### Aim:
Return these records unchanged, from the line with "Where should I click to: Open the settings" to the line with "pyautogui.click(x=811, y=260)", both included.

### Material:
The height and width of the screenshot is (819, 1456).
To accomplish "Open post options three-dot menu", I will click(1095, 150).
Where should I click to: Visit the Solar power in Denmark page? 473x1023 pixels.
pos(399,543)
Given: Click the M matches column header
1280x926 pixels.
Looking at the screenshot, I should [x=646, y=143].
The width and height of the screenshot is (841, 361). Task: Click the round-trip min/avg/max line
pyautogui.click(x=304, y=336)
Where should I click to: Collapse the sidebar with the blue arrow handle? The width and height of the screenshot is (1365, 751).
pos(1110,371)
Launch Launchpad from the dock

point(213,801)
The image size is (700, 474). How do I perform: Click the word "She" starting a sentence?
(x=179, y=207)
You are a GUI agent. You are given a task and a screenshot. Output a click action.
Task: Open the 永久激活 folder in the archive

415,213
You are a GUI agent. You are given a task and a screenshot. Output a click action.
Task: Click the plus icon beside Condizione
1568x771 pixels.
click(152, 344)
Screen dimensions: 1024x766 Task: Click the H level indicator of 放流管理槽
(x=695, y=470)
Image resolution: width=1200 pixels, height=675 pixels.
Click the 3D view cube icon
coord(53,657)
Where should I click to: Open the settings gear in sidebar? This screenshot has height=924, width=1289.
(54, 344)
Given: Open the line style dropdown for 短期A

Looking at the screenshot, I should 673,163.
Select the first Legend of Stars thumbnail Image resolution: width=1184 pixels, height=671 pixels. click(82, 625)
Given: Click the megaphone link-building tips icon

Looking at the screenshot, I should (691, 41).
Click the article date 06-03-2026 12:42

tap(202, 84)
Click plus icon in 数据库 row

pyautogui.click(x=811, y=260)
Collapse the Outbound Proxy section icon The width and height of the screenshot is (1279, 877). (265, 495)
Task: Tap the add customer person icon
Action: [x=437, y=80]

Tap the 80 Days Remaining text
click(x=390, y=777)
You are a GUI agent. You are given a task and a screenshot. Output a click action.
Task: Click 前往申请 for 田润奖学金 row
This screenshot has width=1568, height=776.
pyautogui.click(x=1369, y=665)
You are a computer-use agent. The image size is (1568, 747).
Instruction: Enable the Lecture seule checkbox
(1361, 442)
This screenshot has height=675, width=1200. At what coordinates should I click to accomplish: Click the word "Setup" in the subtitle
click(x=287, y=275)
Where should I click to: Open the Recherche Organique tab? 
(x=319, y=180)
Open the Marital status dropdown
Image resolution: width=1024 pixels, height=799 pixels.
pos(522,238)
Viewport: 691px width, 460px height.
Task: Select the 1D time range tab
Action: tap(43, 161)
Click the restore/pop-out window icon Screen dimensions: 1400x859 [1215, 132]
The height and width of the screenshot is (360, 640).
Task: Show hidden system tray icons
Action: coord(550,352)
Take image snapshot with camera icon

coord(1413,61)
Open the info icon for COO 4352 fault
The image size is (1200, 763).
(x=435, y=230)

### The result:
Where should I click to: Open the settings gear in sidebar? This screenshot has height=924, width=1289.
(54, 344)
Given: Open the line style dropdown for 短期A

Looking at the screenshot, I should 673,163.
Select the first Legend of Stars thumbnail Image resolution: width=1184 pixels, height=671 pixels. click(82, 625)
Given: Click the megaphone link-building tips icon

Looking at the screenshot, I should (691, 41).
Click the article date 06-03-2026 12:42

tap(202, 84)
Click plus icon in 数据库 row

pyautogui.click(x=811, y=260)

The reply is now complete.